Task prompt: Looking at the listing below, retype exactly the lines starting at the one containing "Task: Toggle visibility of Sketch5" and ending at the one containing "1456x819 pixels.", both included, and nothing else.

Records:
◆ ◆ ◆ ◆ ◆
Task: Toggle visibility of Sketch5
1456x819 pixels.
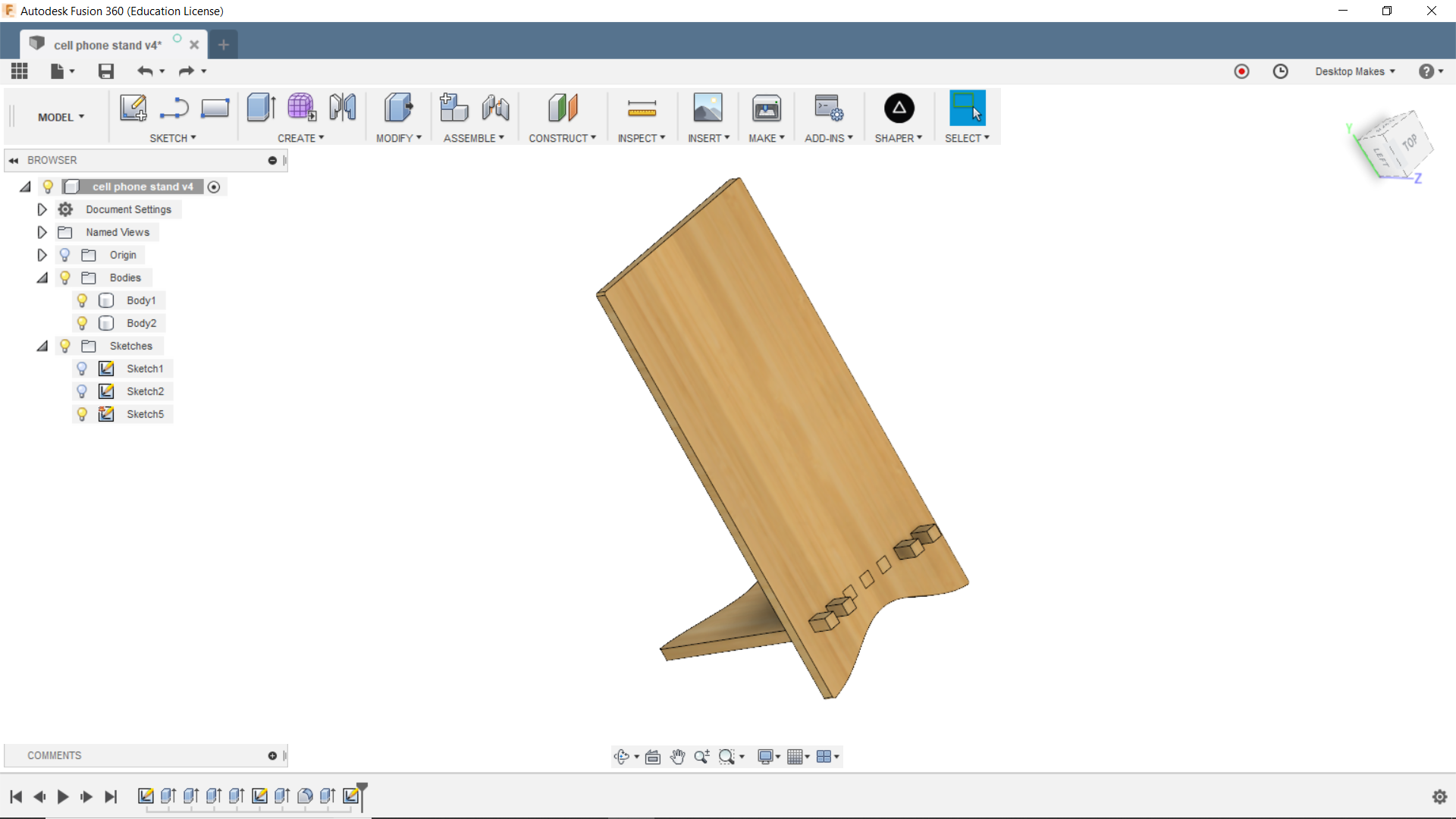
◆ ◆ ◆ ◆ ◆
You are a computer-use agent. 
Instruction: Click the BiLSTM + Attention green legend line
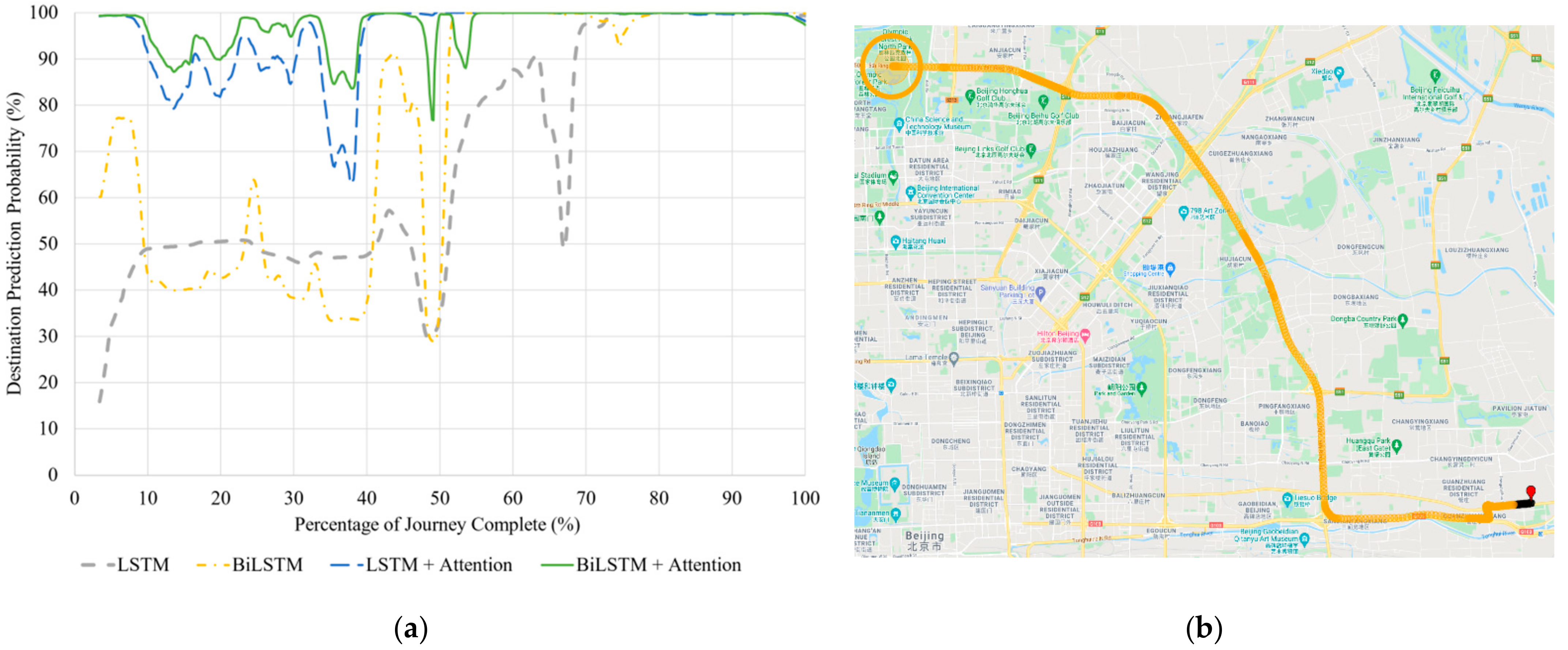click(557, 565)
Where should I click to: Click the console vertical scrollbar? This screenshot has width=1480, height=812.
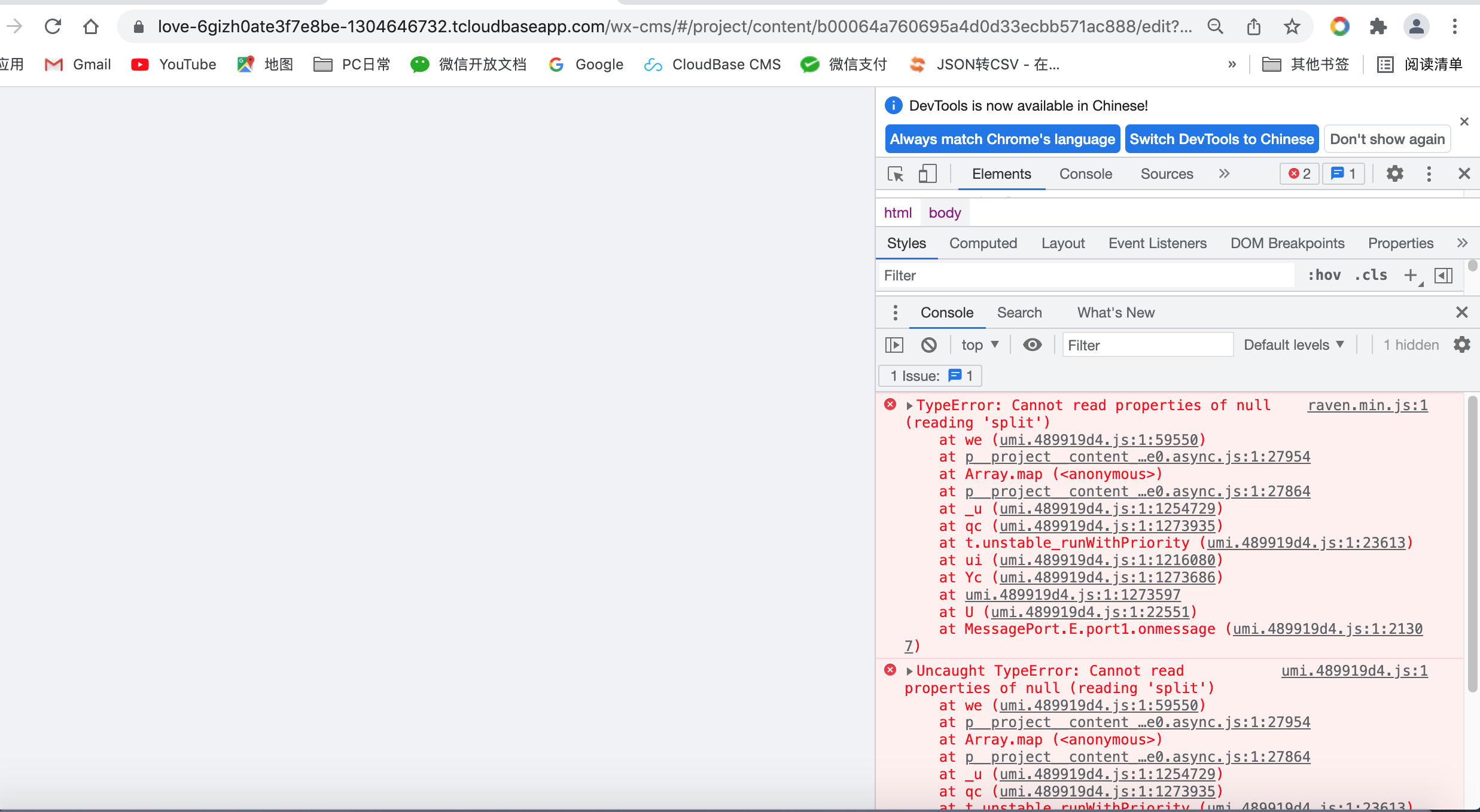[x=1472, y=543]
◆ ◆ ◆ ◆ ◆
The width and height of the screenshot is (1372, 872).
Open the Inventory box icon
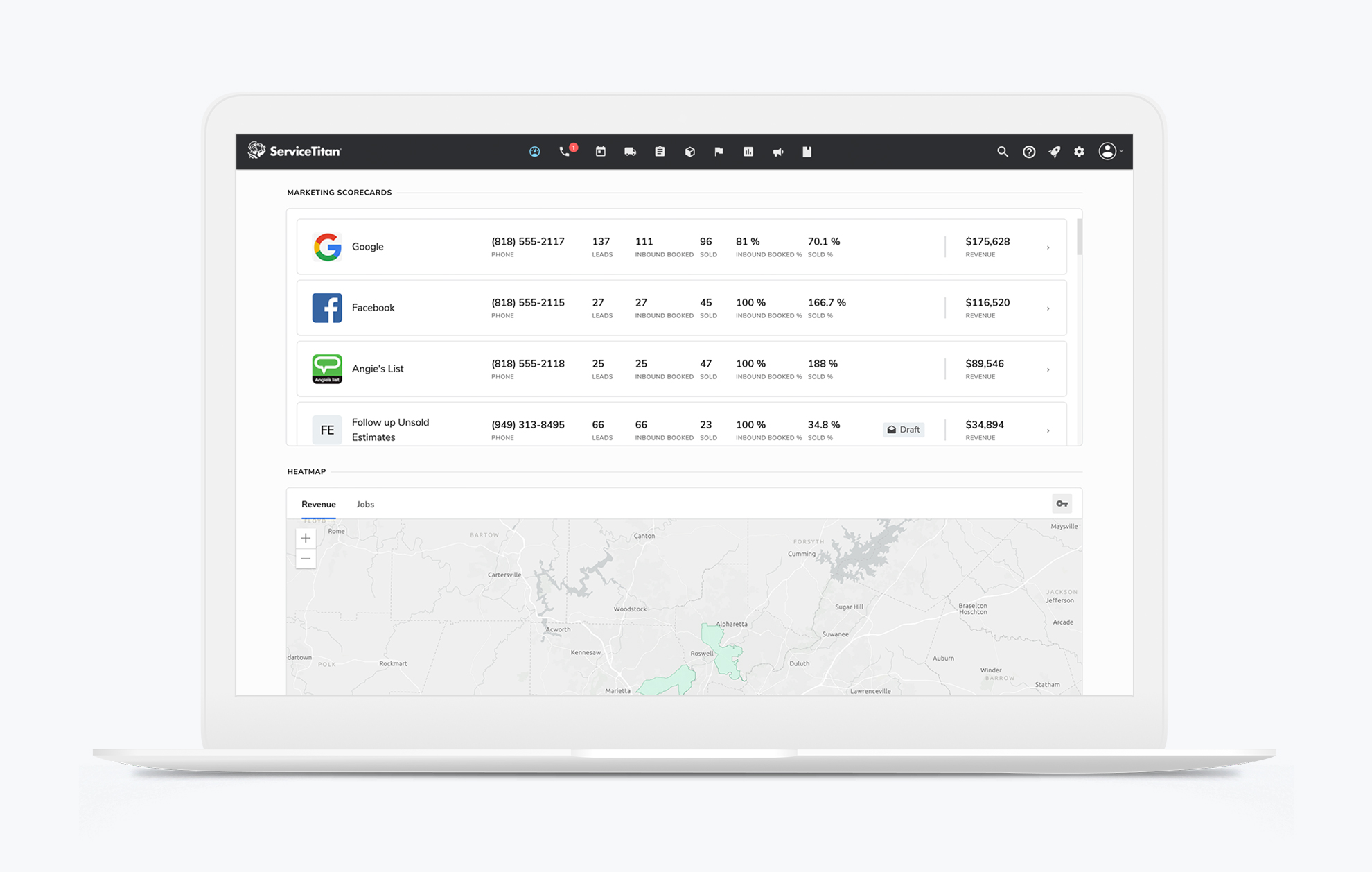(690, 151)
◆ ◆ ◆ ◆ ◆
Solution to the exercise:
Task: Toggle visibility of Sketch5
1456x819 pixels.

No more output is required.